“A man’s mind will very gradually refuse to make itself up until it is driven and compelled by emergency” – Anthony Trollope
I have three kids, ages five, three, and one. The one-year-old is still in diapers, but the five-year-old and three-year-old use the toilet like everybody else. Well, not exactly like everybody else, but that is the intent. Being young as they are, bladder size and even control are somewhat suspect. The five-year-old can give you enough heads up that something needs to happen soon, but the three-year-old has a very short time window from “I have to” until “I need new clothes”.
With that one, it is a fundamental – empty the bladder before we get in the car. Not one to play favorites, the rule goes for just about everybody. It’s not like “Daddy I need to pee-pee” is a tragedy. Daddy, being a common redneck, has little compunction about shucking the boys out (they’re all boys, by the way) on the side of the road to pee in the ditch. Still, we know we’re going to be in the car for a while, we may as well take all reasonable precautions to extend the potential time of peaceful car ride as long as possible.
With the under-card finishing with a less-than-impressive split-decision on the scorecards, the federal budget watchers turn their attention to the impending debate (conflict?) over the 2012 budget. This one could, perhaps, be more interesting, more tense, more severe. Unlike the 2011 continuing resolution, where I claim the Republicans laid down for the Democrats and gave them everything and more; the 2012 debate is about an actual budget bill, and has an impending debt-ceiling threshold as a kicker. The interesting twists are all over the map on this one.
Back story: we have an estimated $3.82 trillion budget with $2.17 trillion in revenues – a $1.65 trillion deficit. For every $1 of legitimate revenue, the federal government will borrow an extra 76 cents to fulfill its spending commitments. The federal government also has a debt-ceiling, that currently lets the federal government borrow up to $14.294 trillion and no more. We will cross that threshold sometime in mid May.
From a budget standpoint, the Republicans are attempting to act as though they have more conviction this time than they did, umm, one week ago. I personally doubt it. That said, the debt-ceiling comes into play well before the end of the fiscal year, and could possibly change the debate a bit. Conservatives are claiming that any increase in the debt-ceiling must be linked to passage of serious spending cuts (a move I would applaud).
Again, I personally doubt there will be any actual showdown here. Republicans gave in for almost nothing just a few weeks back, just to avoid a simple government shutdown. The political ramifications are much bigger this time.
Having said that, there are still possible outcomes that involve a very serious showdown over the debt-ceiling. Intrade is currently listing the odds of a debt-ceiling increase to $15.1 trillion by various dates as follows:
- Midnight, 31 May 2011: 24%
- Midnight, 30 June 2011: 75%
- Midnight, 31 July 2011: 85%
So you see, the markets believe there is a three-in-four chance that the debt-ceiling will not be raised by 31 May. Remember that the current limit is only good until somewhere mid-May, so this puts us over the mark.

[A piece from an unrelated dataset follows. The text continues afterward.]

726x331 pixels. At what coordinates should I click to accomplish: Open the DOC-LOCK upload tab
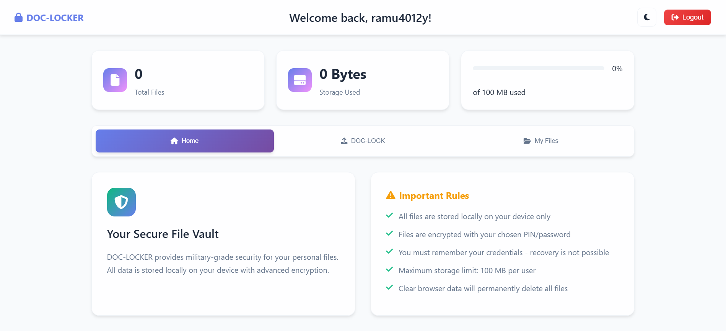click(x=363, y=141)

Now, the Treasury has about eight weeks worth of “extreme measures” before it really gets tight, so mid-July is really crunch time. The Intrade markets say there is a 15% chance that we will not increase the borrowing limit by then.

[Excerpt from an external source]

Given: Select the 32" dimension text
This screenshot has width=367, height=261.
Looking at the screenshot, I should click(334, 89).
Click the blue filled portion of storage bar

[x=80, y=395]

So, what does it really mean if we fail to raise the debt limit? Well, it is not necessarily armageddon, as Tim Geithner would have you believe. What it really means is that the Treasury department can only pay bills with the revenue it receives. This is not the same as the U.S. defaulting on its debt. We can certainly service the interest payments on all the existing debt with the revenues. It does mean that somebody will not be getting paid – the question is “who?”
The U.S. government has shown consistently that it will bail out the wealthy whenever possible – so I suspect interest payments on existing debt will be made. The government also is quite loathe to leave military personnel hanging. We may well start bringing them home and stop paying for combat operations – but salaries and benefits we’ll probably try to maintain (that’s just a guess though). Who else? Well, the money’s starting to get tight at this point. Welfare, Medicare, Medicaid, Social Security – these payments may be cut significantly. It is guaranteed that somebody who is counting on a government check will not receive it. There will be hardship.
(In a manner of speaking, this would be the ultimate in balanced budget amendments. “You don’t have to balance the budget – you just can’t borrow any more money … so, yeah, you have to balance the budget”)
What does this have to do with car trips? When you find yourself in a situation where there’s a 15% chance (according to Intrade markets) that the federal government will begin spending only 57% of what it currently does, you might want to plan ahead. If you currently get a check issued by the government, you ought to have some contingency for the prospect that the check may be reduced significantly (or totally).
The consequences are certainly more far reaching than this. The World Bank president recently stated that the world is “one shock away from a full-blown crisis”. I’ll defer to economic prognosticators on the ramifications though. Of course, long-term, a balanced budget would be a tremendous economic benefit, so don’t panic too much. But if you’re early in the flow path of money out of the Treasury, well it’s a good time to think ahead. It’s a good time to empty the bladder before we get into the car.